Reputation: 7882
I have a script that takes XML as a string and attempts to parse it using xml
Here is an example of the code I am working with
from xml.etree.ElementTree import fromstring
my_xml = """
<documents>
<record>Hello< &O >World</record>
</documents>
"""
xml = fromstring(my_xml)
When I run the code, I get a ParseError
Traceback (most recent call last):
File "C:/Code/Python/xml_convert.py", line 7, in <module>
xml = fromstring(my_xml)
File "C:\Python27\lib\xml\etree\ElementTree.py", line 1300, in XML
parser.feed(text)
File "C:\Python27\lib\xml\etree\ElementTree.py", line 1642, in feed
self._raiseerror(v)
File "C:\Python27\lib\xml\etree\ElementTree.py", line 1506, in _raiseerror
raise err
xml.etree.ElementTree.ParseError: not well-formed (invalid token): line 3, column 18
As stated in Invalid Characters in XML, it is due to having the HTML entities <
, >
, and &
How may I go about handling these entities so the XML reads them as plain text?
Upvotes: 1
Views: 1455
Reputation: 61293
You can use the lxml
Parser with the recover=True
flag:
In [25]: import lxml.etree as ET
In [26]: from lxml.etree import XMLParser
In [27]: my_xml = """
....: <documents>
....: <record>Hello< &O >World</record>
....: </documents>
....: """
In [28]: parser = XMLParser(recover=True)
In [29]: element = ET.fromstring(my_xml, parser=parser)
In [30]: for text in element.itertext():
....: print(text)
....:
Hello >World
Upvotes: 4
Reputation: 991
You can't do what you're asking.

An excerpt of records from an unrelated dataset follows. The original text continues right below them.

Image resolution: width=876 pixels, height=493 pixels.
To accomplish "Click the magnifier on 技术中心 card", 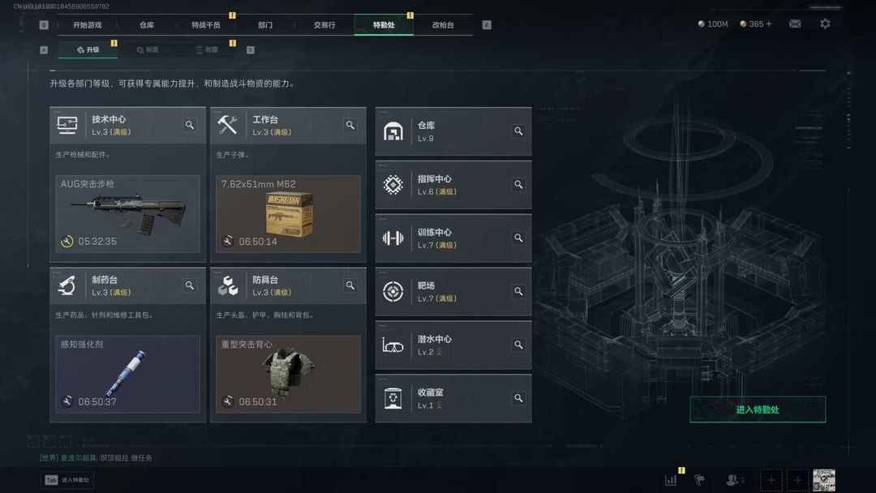I will (190, 125).
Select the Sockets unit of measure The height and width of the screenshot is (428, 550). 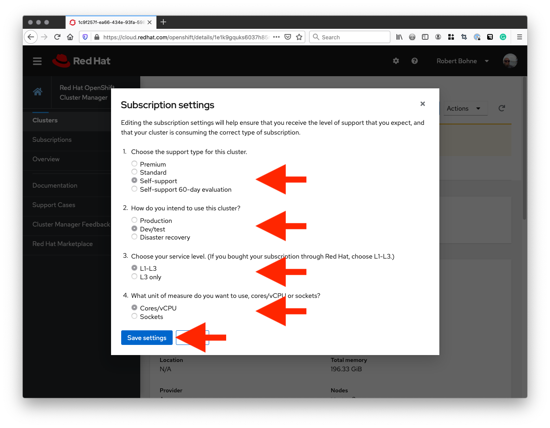pyautogui.click(x=135, y=316)
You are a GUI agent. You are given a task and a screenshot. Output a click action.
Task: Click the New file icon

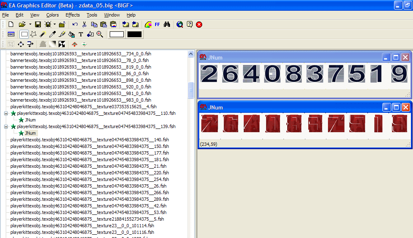(x=11, y=25)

Your document is not well-formed XML, and any conformant XML parser will reject it.
You could write code that used regular expressions to fix it up and make it XML, but any such solution would almost certainly be buggy and error-prone and cause more problems than it solves.
If you really, really can't fix this at the source so the documents are well-formed, then your best option may be to fix them up by hand with human intelligence.
Upvotes: 0